Op de eerste vergadering over de besparingen in Kamer en Senaat werden gisteren spijkers met koppen geslagen. Over de grens van meerderheid en oppositie heen raakten de fractievoorzitters en de voorzitters van de beide assemblees het vrij snel eens over een stel ingrijpende loon- en pensioenmaatregelen.
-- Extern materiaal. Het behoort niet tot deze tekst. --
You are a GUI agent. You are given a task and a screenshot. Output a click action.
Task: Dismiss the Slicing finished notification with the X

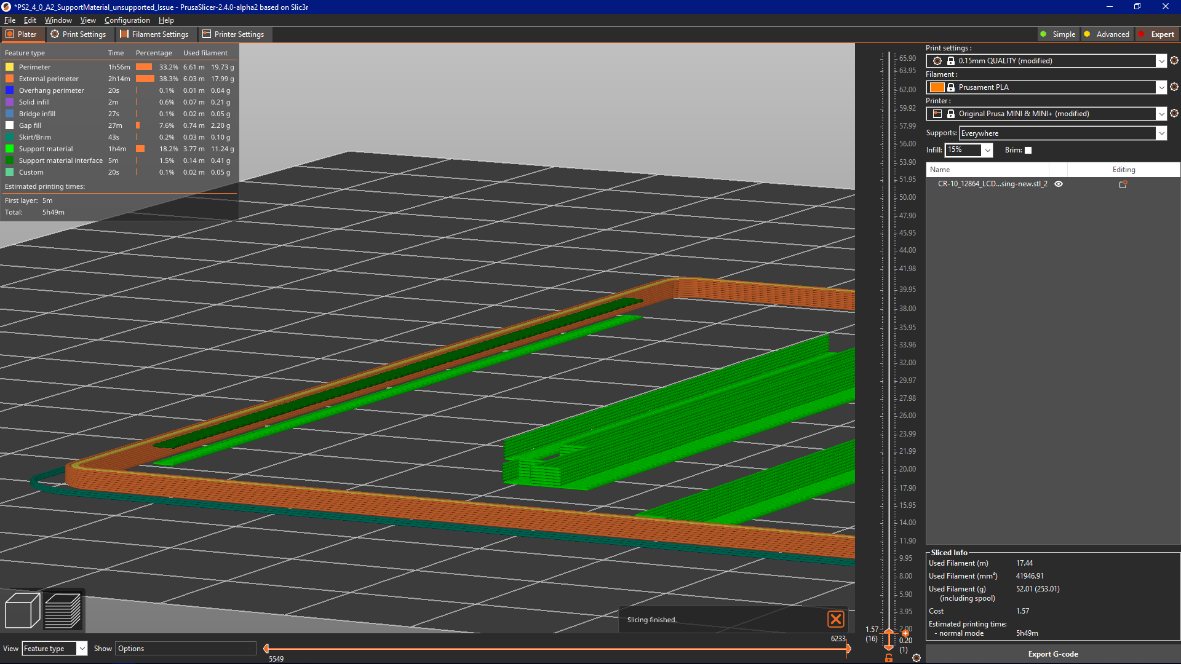click(836, 619)
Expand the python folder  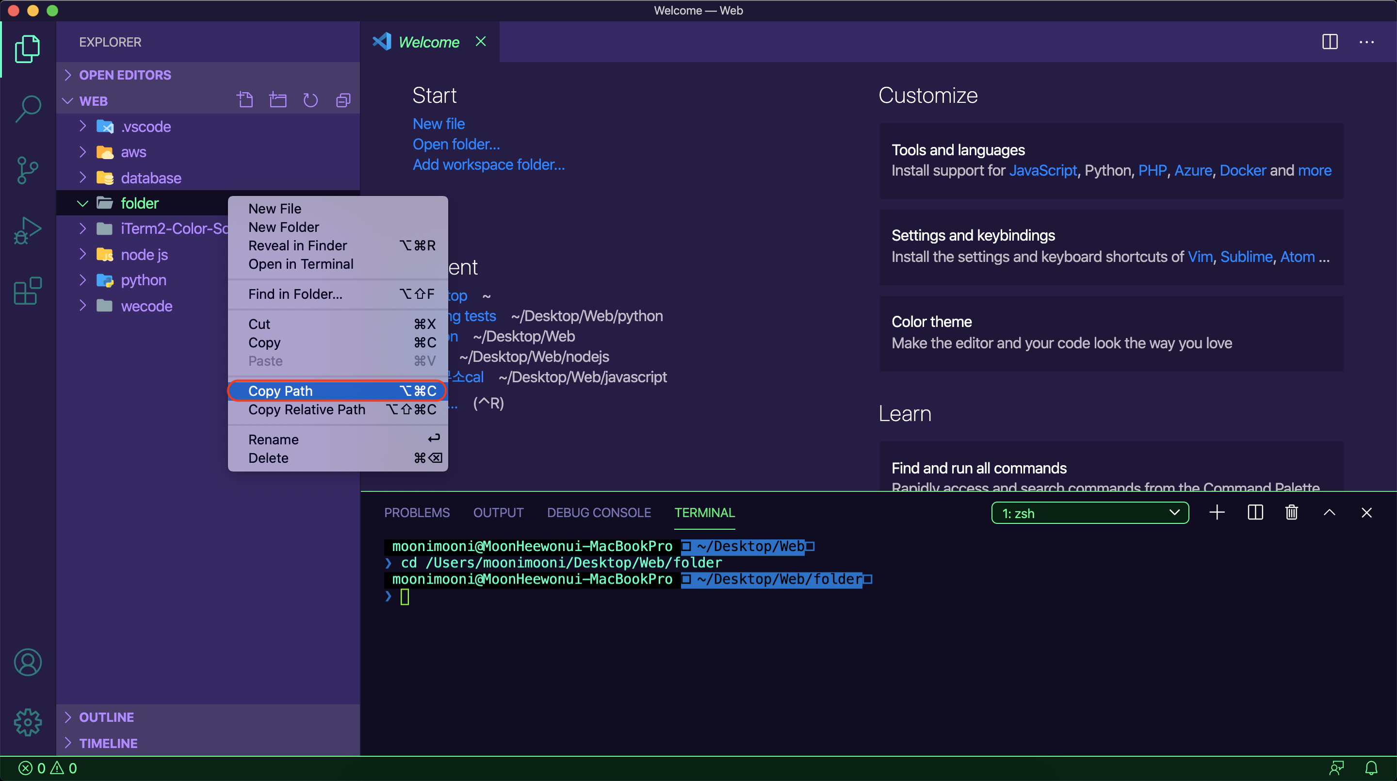pyautogui.click(x=143, y=280)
In het huidige systeem krijgen die een volledig pensioen na twintig jaar in het parlement. Er is eensgezindheid (in de Senaat voorlopig alleen in de meerderheid) om dat op te trekken naar 36 jaar, bijna een verdubbeling. De pensioenleeftijd zou opgetrokken worden naar 62 jaar. De werkgroepen komen normaal pas dinsdag opnieuw bijeen, in de tussentijd wordt uitgezocht hoe die aanpassing technisch in zijn werk moet gaan.
Voor die pensioenaanpassingen is wel nog overleg met de andere parlementen nodig. Voor de teller van het aantal 'gepresteerde jaren' maakt het namelijk niet uit of een politicus lid was van de Kamer, de Senaat, het Vlaamse, het Waalse of het Brusselse parlement, dan wel het parlement van de Franse of de Duitstalige gemeenschap. De voorzitters zullen daarover nog overleg plegen.